Several algorithms have been proposed for speech enhancement throughout the 20th
century. Most of them mainly took advantage of the spectral characteristics of the noisy
signal. But with the use of Neural Networks (NNs) escalating over the recent years, there
have been several neural-network-based systems that are used to enhance a signal and
remove noise. A relatively recent class of machine learning frameworks based on Neural
Networks are Generative Adversarial Networks(GANs) which use two separate neural
networks,the Generator and the Discriminator, that compete with each other in order to
achieve the system’s goals. These two networks play a minimax zero-sum game, where
the Generator tries to produce samples that seem real to the Discriminator with the
ultimate goal of the generator being the production of samples that the discriminator
cannot distinguish whether they erupt from the generator or from the real distribution.

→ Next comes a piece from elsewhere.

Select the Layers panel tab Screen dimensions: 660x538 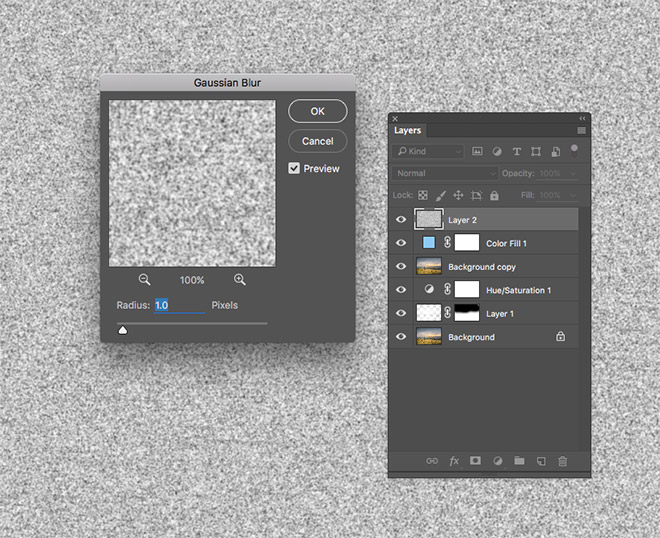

In this thesis, a study of the main neural-network-based systems for speech enhancement
is presented alongside a study on how a neural network concept, dilation, can be used to
boost speech enhancement performance. Specifically, a comparative evaluation of the
architectures of three Speech Enhancement system (SE-WaveNet, SEGAN, SE-FFTNet) is
presented as well their comparative evaluation based on objective
(PESQ,STOI,CSIG,CBAK,CVAL,SSNR) and subjective (Mean Opinion Score) metrics.
Additionally, the experiments regarding the application of dilation in a Generative
Adversial Network environment in an effort to reduce the number of parameters required
for a Speech Enhancement Generative Adversarial Network is presented.
|